Kurze Übung 1:
Unter welchem Beinamen genießt die Regatta „Silverrudder“ laut dem Ausgangstext in der Szene höchsten Respekt?

━━━ Ausgangstext ━━━

Finn Kenter: „Erbarmungslose Flaute“ und „beängstigender Nebel“ auf der Ostsee

Die Regatta „Silverrudder“ vor Fünen auf der Ostsee ist nichts für Feiglinge. Finn Kenter aus Seeshaupt erlebte jede Menge Abenteuer.

Seeshaupt – Am Ende wurde wieder sehr viel Seemannsgarn gesponnen. Mancher Segler fand sich mit seinem Boot urplötzlich in einem Fischernetz gefangen, andere liefen auf einer der zahlreichen Sandbänke fest und versuchten verzweifelt, ihr Boot wieder flott zu bekommen. Aber egal, was den Skippern beim „Silverrudder“ rund um die dänische Insel Fünen im vergangenen September widerfahren war, sie werden es nicht so schnell vergessen.

„Es geht in die Richtung, der Natur ausgeliefert zu sein“, brachte Finn Kenter seine Erfahrungen auf den Punkt. Für den Steuermann vom Yachtclub Seeshaupt (YCSS) war es die Premiere bei der größten Einhandregatta der Welt, der in der Szene als dem „Ironman of the Sea“ höchster Respekt gezollt wird.

━━━

Kurze Übung 2:
Tausche in der Auflistung „tab“ gegen „panel“ aus, und zwar in dem Abschnitt, der mit der Zeile beginnt, die „You are a computer-use“ enthält, und bis zum Ende der Auflistung reicht. Gib nur diesen Abschnitt sonst unverändert und ohne die Bilder wieder.

━━━ Datensätze ━━━

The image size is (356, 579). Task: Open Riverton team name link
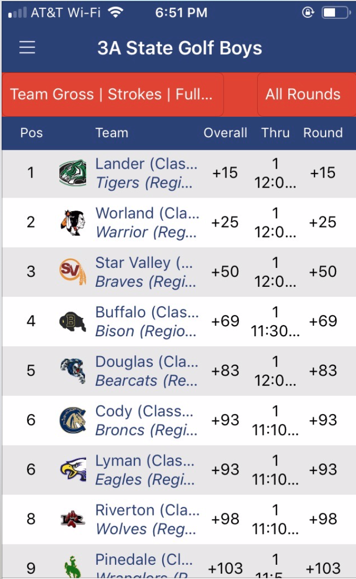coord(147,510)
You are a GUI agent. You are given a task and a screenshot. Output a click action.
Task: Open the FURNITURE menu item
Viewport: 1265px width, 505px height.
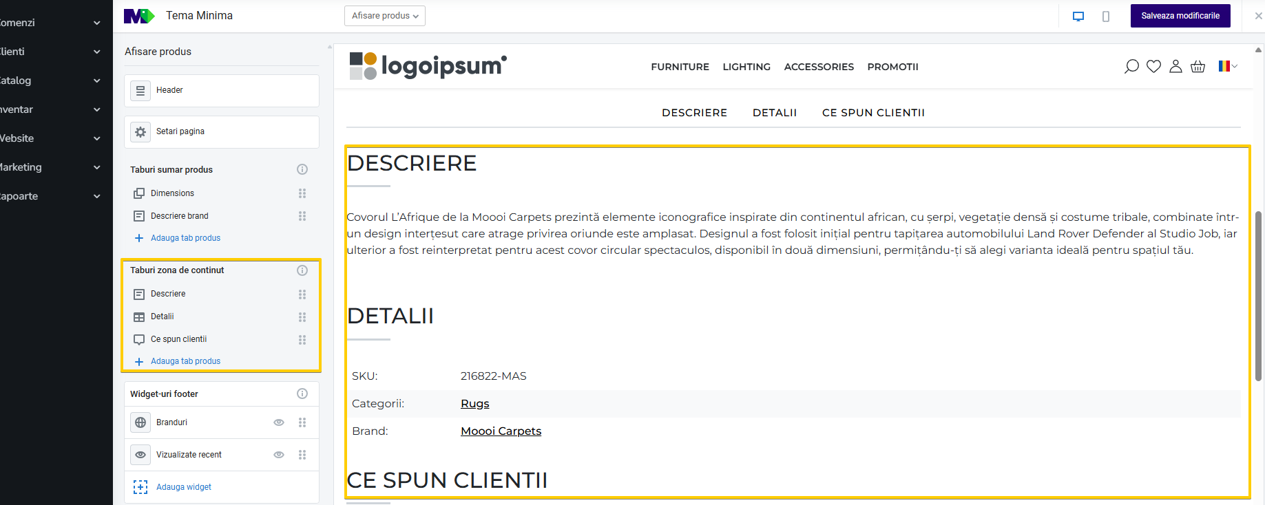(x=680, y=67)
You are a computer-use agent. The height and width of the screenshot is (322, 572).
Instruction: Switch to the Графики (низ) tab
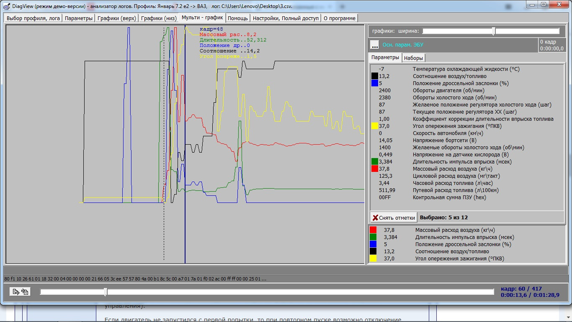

━━━

Vollständige Lösung 1:
Als „Ironman of the Sea“.

Vollständige Lösung 2:
You are a computer-use agent. The height and width of the screenshot is (322, 572).
Instruction: Switch to the Графики (низ) panel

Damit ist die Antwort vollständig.